La violación de derechos humanos en el estado español tiene una base sólida ligada a la dictadura franquista. Franco (como Hitler) priorizó el exterminio de la sociedad opuesta a los valores del régimen mediante la purga y la eliminación de todo vestigio con olor a democracia. Los 500.000 muertos provocados por la Guerra Civil española fueron seguidos por la dictadura fascista más larga de Europa. Durante los 3 años posteriores al fin del conflicto, de los 250.000 encarcelados, 28.000 fueron ejecutados y otros 20.000 muertos durante la dictadura.

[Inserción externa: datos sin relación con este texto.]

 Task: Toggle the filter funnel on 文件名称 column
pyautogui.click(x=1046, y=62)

Las 114.000 personas que continúan desaparecidas reafirman el posicionamiento de Amnistía Internacional, que considera el estado español como el país con más fosas comunes del mundo después de Camboya (1,5 millones de muertos).

Es público y notorio que las políticas en materia de memoria democrática han llegado tarde y que son miles las personas que no han podido recibir la reparación en vida

La calidad democrática de una sociedad también se mide con la implantación de unas políticas de memoria histórica basadas en la reparación y fomentadas con los principios de las Naciones Unidas de verdad, justicia, reparación y garantías de no repetición.

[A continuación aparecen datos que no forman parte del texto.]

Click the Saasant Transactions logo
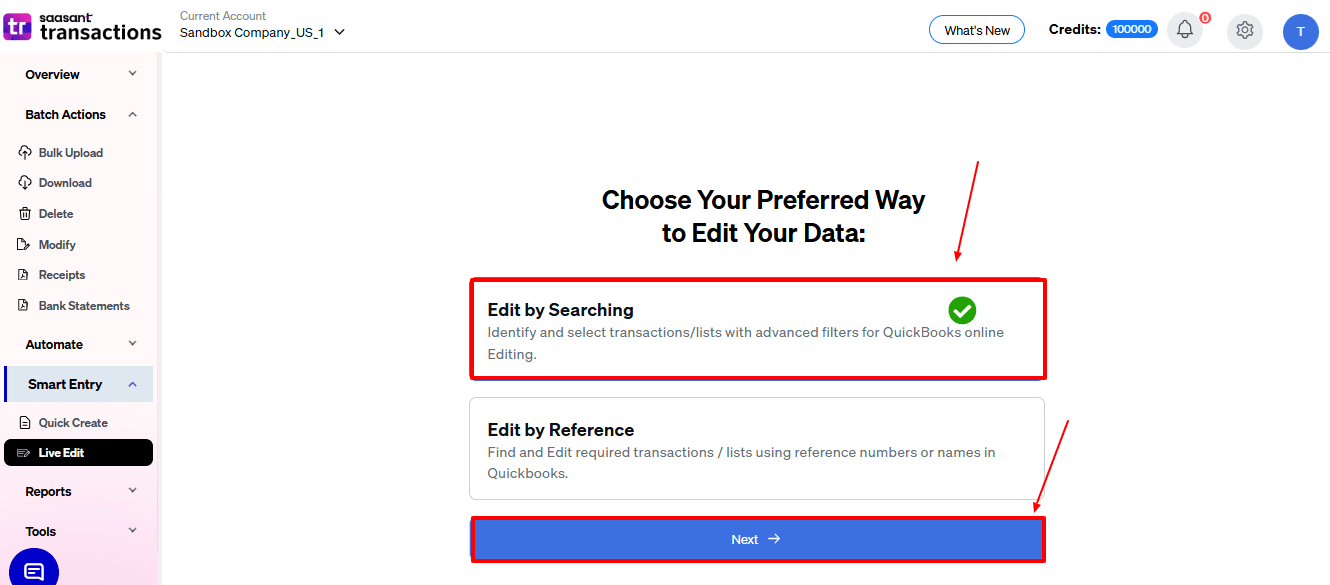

El estado español sigue violando los derechos humanos y las políticas de memoria son inexistentes (aparte del marketing político del PSOE al querer sacar a Franco del mausoleo). Una Ley de Memoria española patrocinada por Zapatero y del todo inefectiva, infestada de anomalías gracias a la complicidad y simpatía de los partidos del régimen del 78, conjurados para aplicar la amnesia colectiva.

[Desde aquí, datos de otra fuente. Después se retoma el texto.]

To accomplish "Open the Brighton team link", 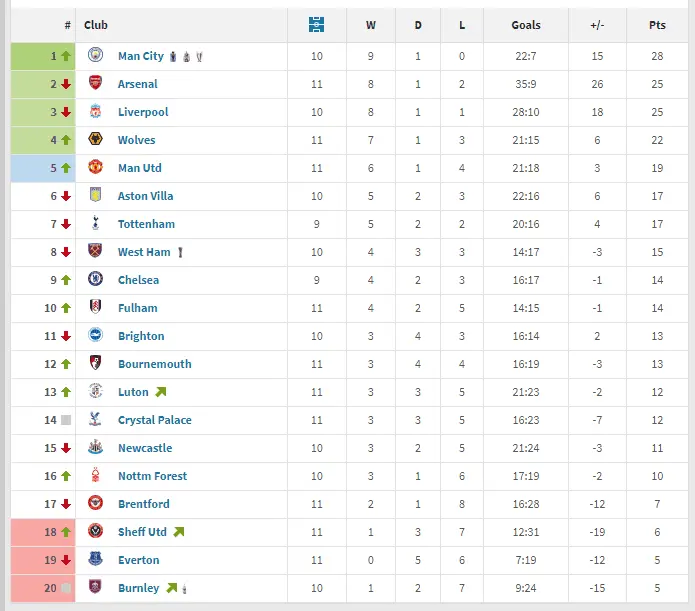I will [141, 336].
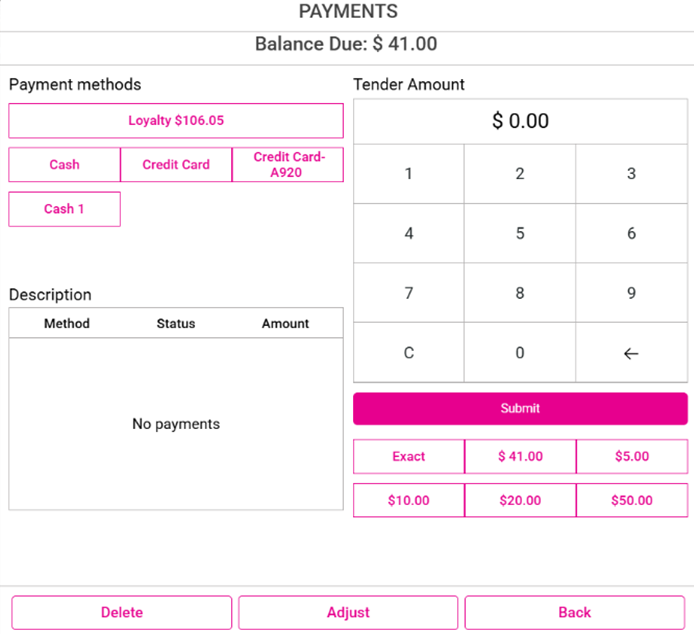Tap the $20.00 quick tender button

[520, 501]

La ley de amnistía ha conjurado la impunidad y la actualización del franquismo, con el empoderamiento de los tribunales para pasar página sin juzgar a los autores de los crímenes de lesa humanidad y que siguen paseando por la Castellana con medallas de coñac de los brindis con los nuevos grises del Estado.
Anteproyecto de la ley integral de la memoria democrática de Catalunya
Catalunya es imagen de la lucha por las reivindicaciones democráticas expresadas, también, con el derecho a la memoria. Queda patente en el artículo 54 del Estatuto de Autonomía: "La Generalitat y los otros poderes públicos tienen que velar por el conocimiento y el mantenimiento de la memoria histórica...".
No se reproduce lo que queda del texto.